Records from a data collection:
* * *

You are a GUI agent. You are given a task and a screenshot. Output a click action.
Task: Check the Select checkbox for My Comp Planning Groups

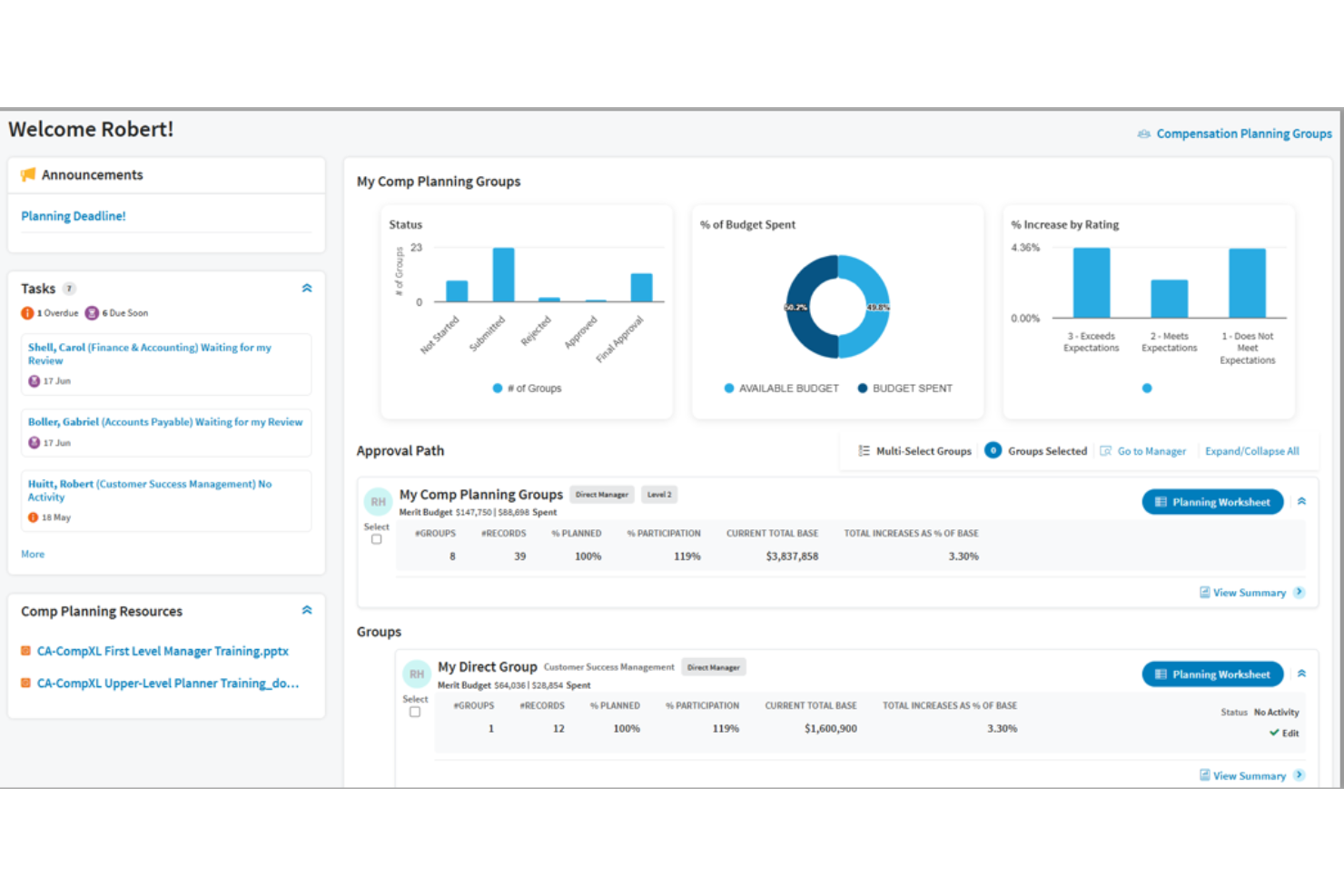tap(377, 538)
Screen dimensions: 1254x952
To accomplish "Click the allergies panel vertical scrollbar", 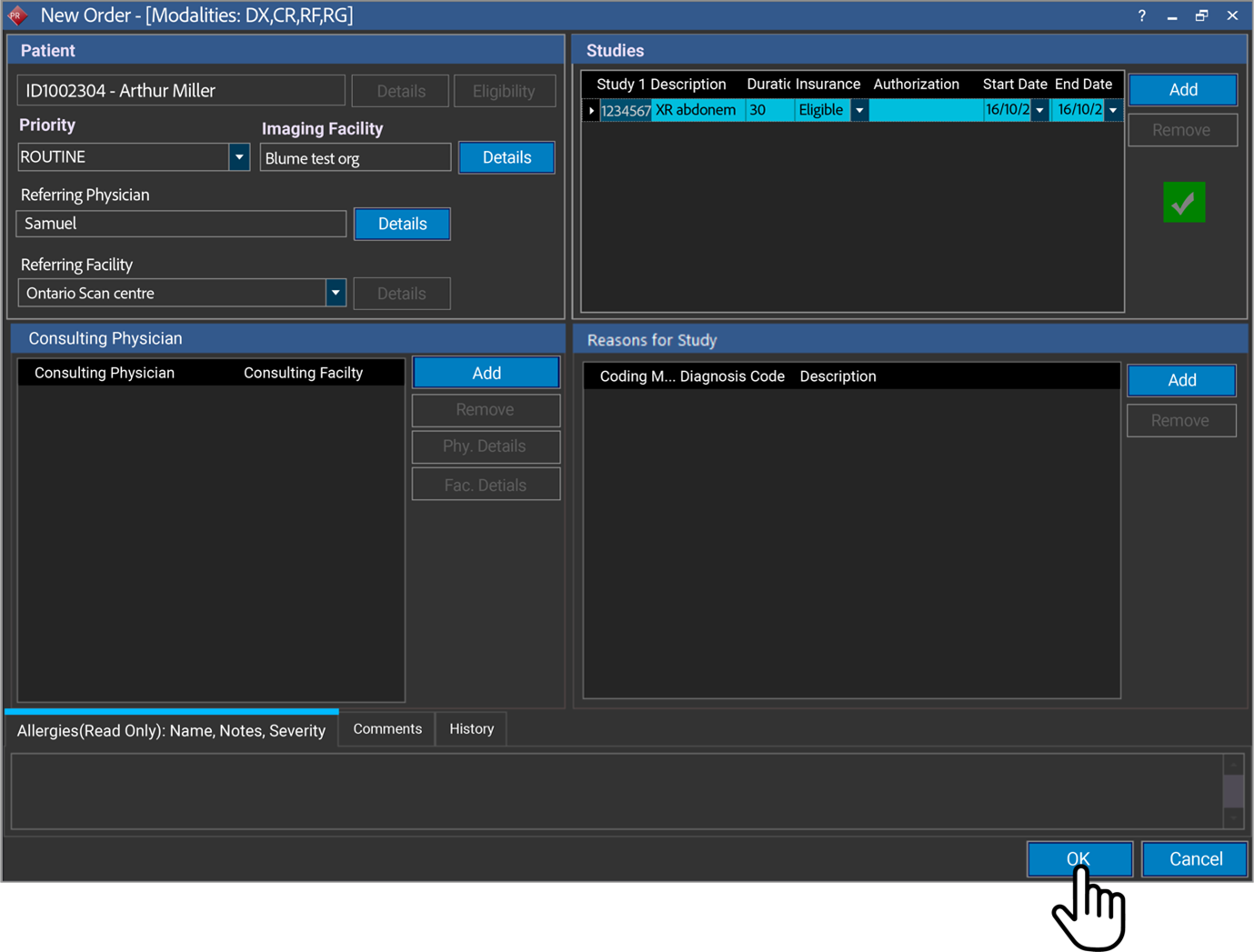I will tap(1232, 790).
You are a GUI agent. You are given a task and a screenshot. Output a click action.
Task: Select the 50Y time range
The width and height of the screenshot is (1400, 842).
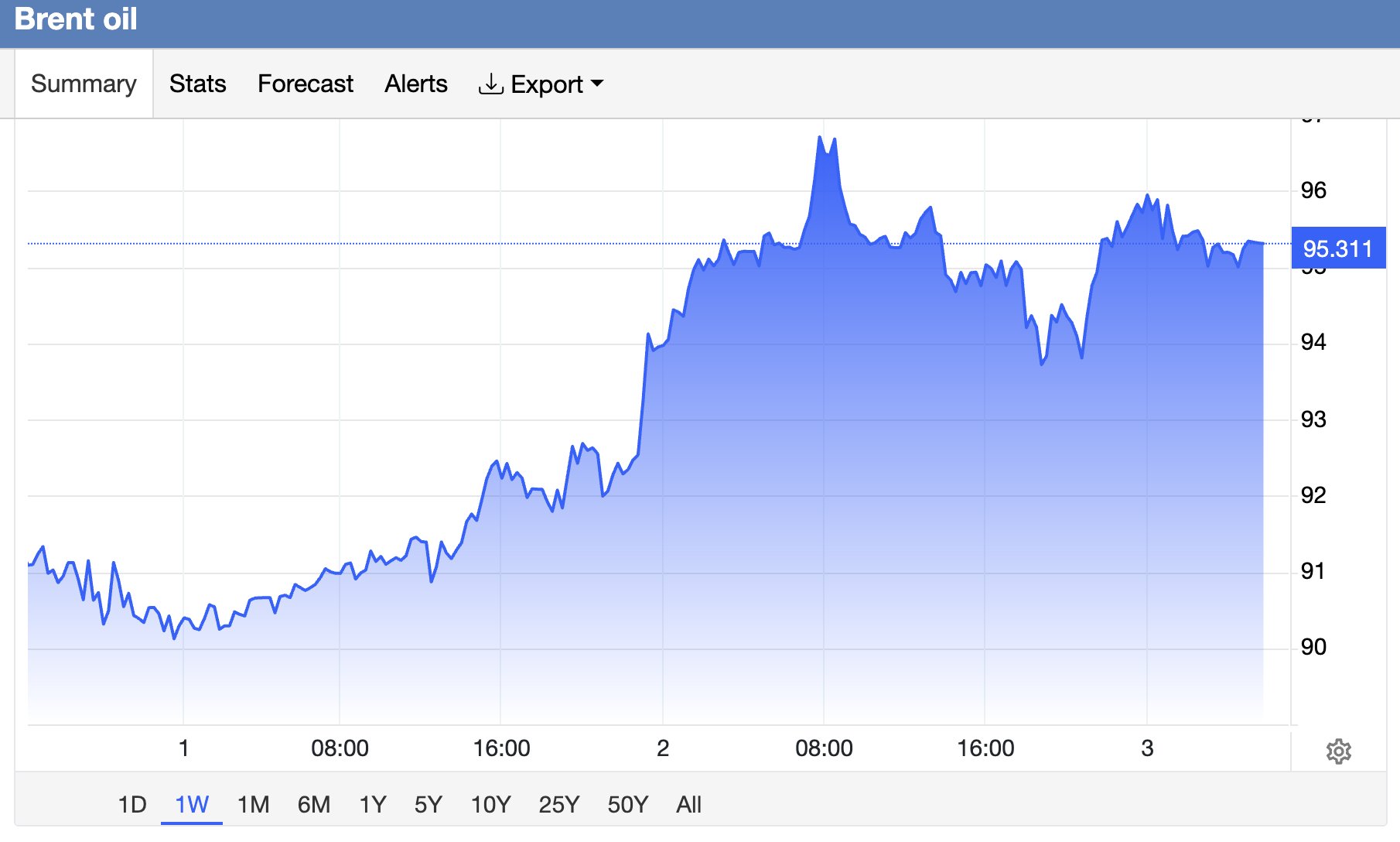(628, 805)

* * *

### ACTIVITY
The copy should start at the line that contains "The width and", end at the last line of the entries above, and match each line exactly, with pictures dropped.

### TASK RESULT
The width and height of the screenshot is (1400, 842).
(628, 805)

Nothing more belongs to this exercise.